Everyday Fishbone

I wish everyday the sun would shine
Take me to another place in my mind

Where everything is beautiful

And no wants or needs
Nor sign of greed
Could rule our soul

How I wish the sun would shine
How I wish the sun would shine

If we could fly away on wings
To a place where all could be true

And the skies were blue
And love was true 
And me and you

How I wish the sun would shine
How I wish the sun would shine

Today these lyrics of the song, Everyday Sunshine ring true as the day they were originally penned by Christopher Dowd and Angelo Moore of the band, Fishbone. Now in their 33rd year of existence, the band continues to ring ears of ska/funk/punk fans of all ages. They served as influences for such notable acts as Red Hot Chili Peppers, No Doubt and Jane’s Addiction – just to name a few. Many expected the band to rise and dominate over all in the Los Angeles punk scene of the 80s and if anything, the ska-boom of the 90s. However the band has kept their democratically creative ethic to the grindstone while other acts and trends passed them by. Such is the tale told in Lev Anderson and Chris Metzler‘s new documentary Everyday Sunshine: The Story of Fishbone. 

Personally, I didn’t need another reason to love Fishbone. I already felt a creative kinship when I picked up their VHS tape Fishbone – Reality of My Surroundings: Past to Present as a young ska fan in the 90s. I fell in love with their freedom to explore genres, while singing tales of their frustration with racism. Their video and slew of ska/funk/punk odes inspired me to tap into my own feelings to create the foundation of what would one day would breathe life into PIMPBOT. However with that being said, I still welcomed the documentary to cement my respect for the Los Angeles-bred hood rockers.

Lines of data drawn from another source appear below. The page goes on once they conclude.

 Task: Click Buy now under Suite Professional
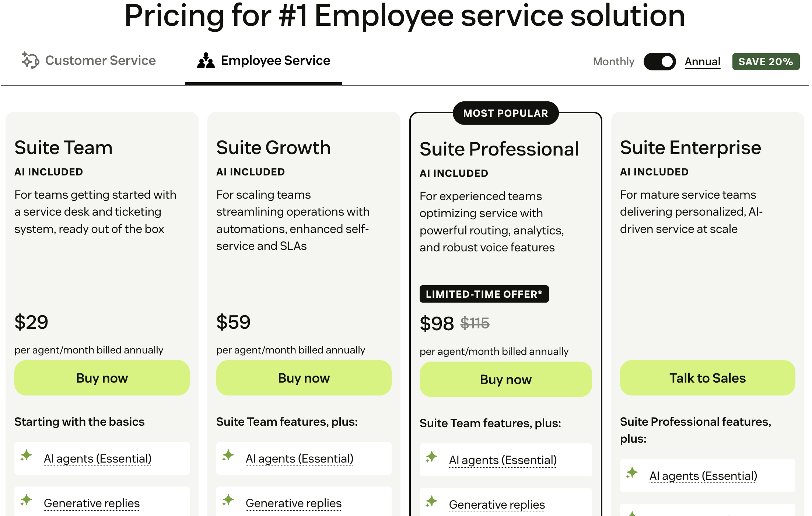[x=505, y=380]
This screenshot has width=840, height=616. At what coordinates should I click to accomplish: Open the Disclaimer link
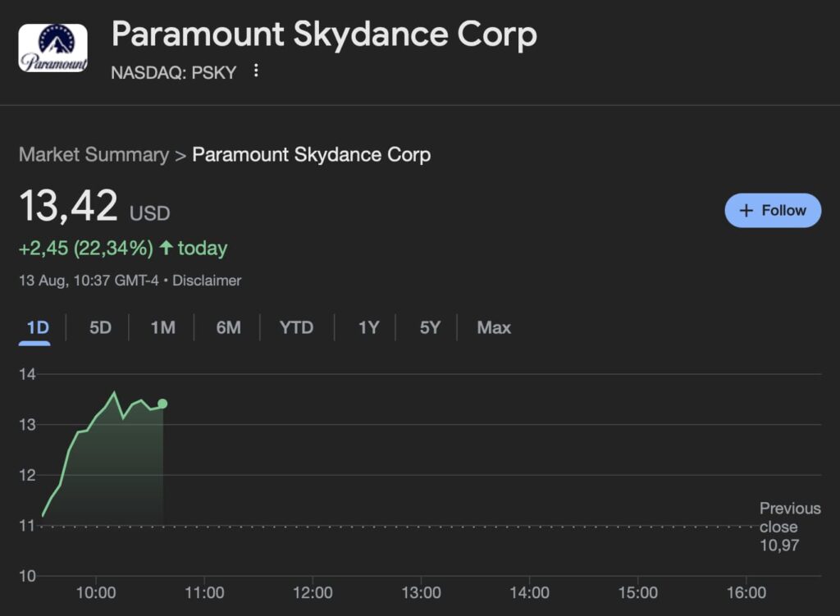click(207, 281)
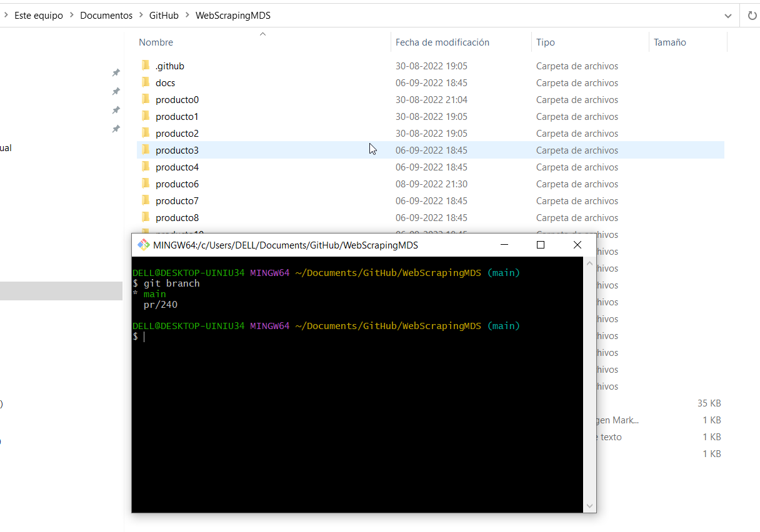Viewport: 760px width, 532px height.
Task: Refresh the folder view with the reload icon
Action: (x=752, y=15)
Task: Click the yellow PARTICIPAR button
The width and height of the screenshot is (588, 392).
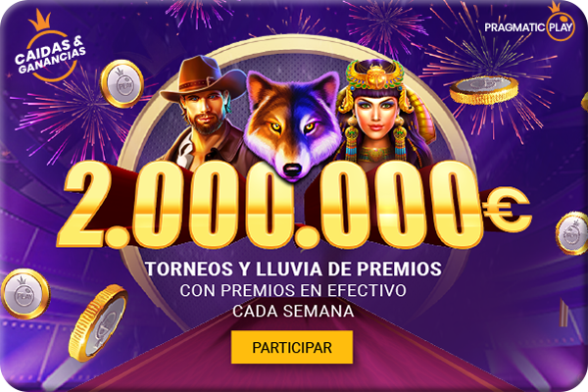Action: coord(292,347)
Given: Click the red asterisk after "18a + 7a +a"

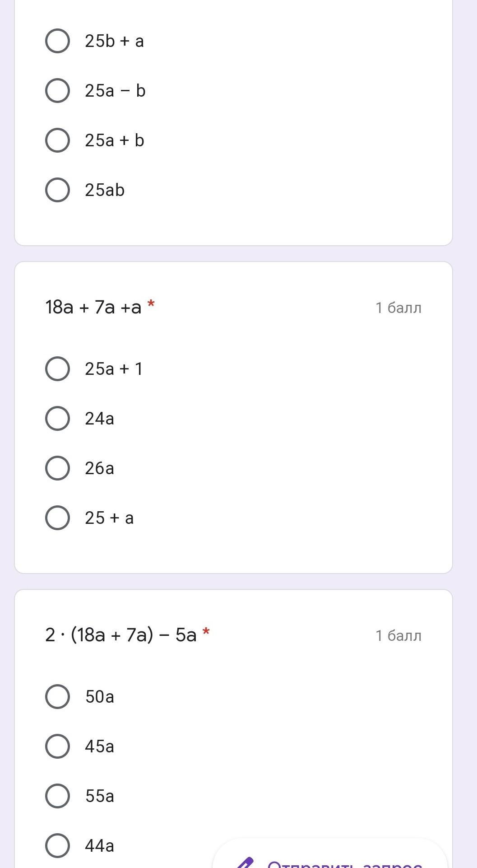Looking at the screenshot, I should click(x=151, y=304).
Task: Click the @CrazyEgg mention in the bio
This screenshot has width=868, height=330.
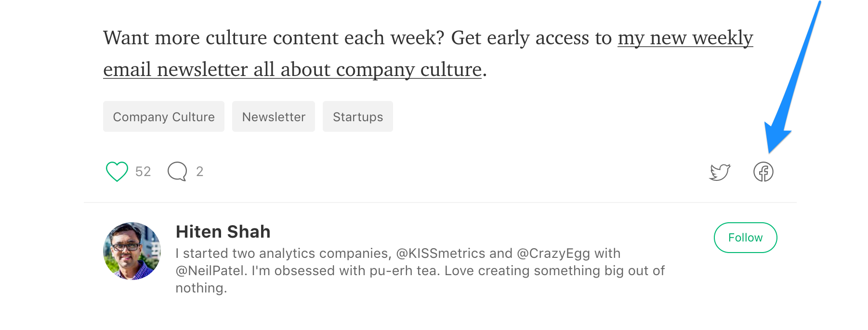Action: click(553, 254)
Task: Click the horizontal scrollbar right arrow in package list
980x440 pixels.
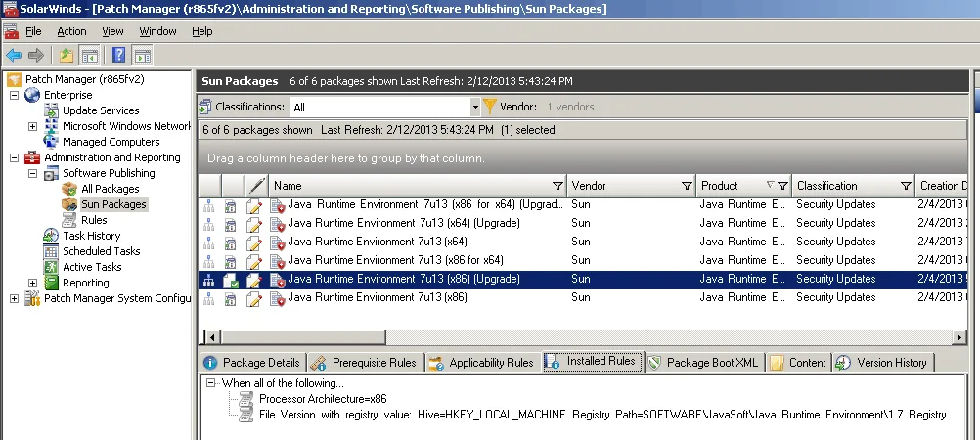Action: 959,337
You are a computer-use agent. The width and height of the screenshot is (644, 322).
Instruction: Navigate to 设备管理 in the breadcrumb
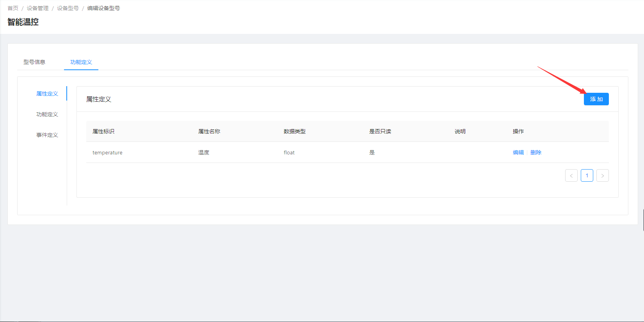[37, 8]
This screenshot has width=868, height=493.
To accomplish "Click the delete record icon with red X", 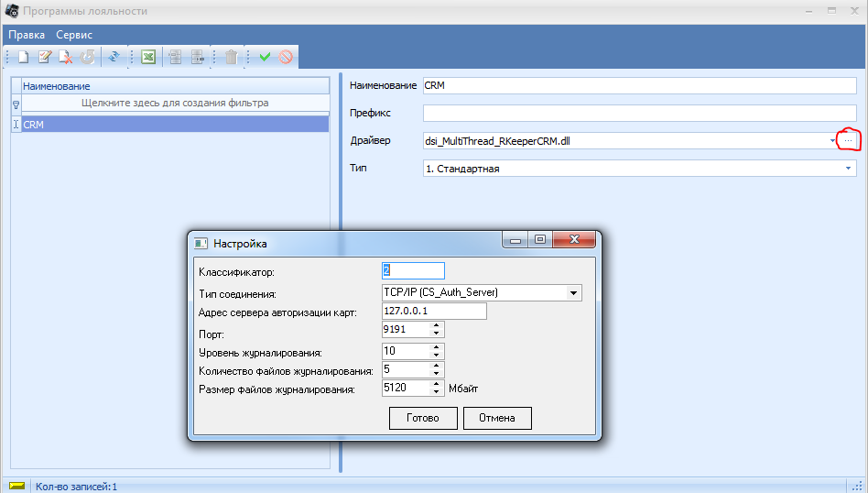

While those that live by the gospel of the Billboard charts can easily dismiss Fishbone as a failure to achieve mainstream success, their story of tribulations continue to inspire countless underground acts all over the world. Many bands such as my own live the life of the underdog – too different and experimental to be accepted and classified to a mainstream niche.

The documentary also examines the psyche of Fishbone frontman Angelo Moore. His struggles of losing band members over the years and the balance between his solo endeavors are again all familiar territory to me. Of course I do not even come close to Moore’s realm of genius but when he spoke about going insane because he has too many ideas that he can’t get out in time, I felt the documentary was made especially for me. It was as if the film was created so that I don’t feel alone in my struggles as an artist.

PIMPBOT with Norwood from Fishbone

I have had various run-ins with Fishbone over the course of my 14 year music career. From being an opening act for them in 2000 to jamming with Angelo on stage in DC a year ago, all of my Fishbone experiences have been special. I agree with the sentiment of the documentary in that the band should have tasted much larger success by now. I should hope that if that level of notoriety had been achieved, that they would still be as humble as they are today. A year ago, my band members and I were having a few drinks at a bar in DC and Fishbone founder Norwood Fisher came to join us. Honestly, I could only hold a seemingly casual conversation for a few moments before excusing myself from the situation. What do you to tell someone that has helped define a genre in which you have based your adult life on? Perhaps, just that. However I’m sure they must hear that everyday.

The current members of Fishbone continue to strive for a life where no wants or needs, nor sign of greed could rule their soul. For that version of musical justice, may the sun continue to shine on them.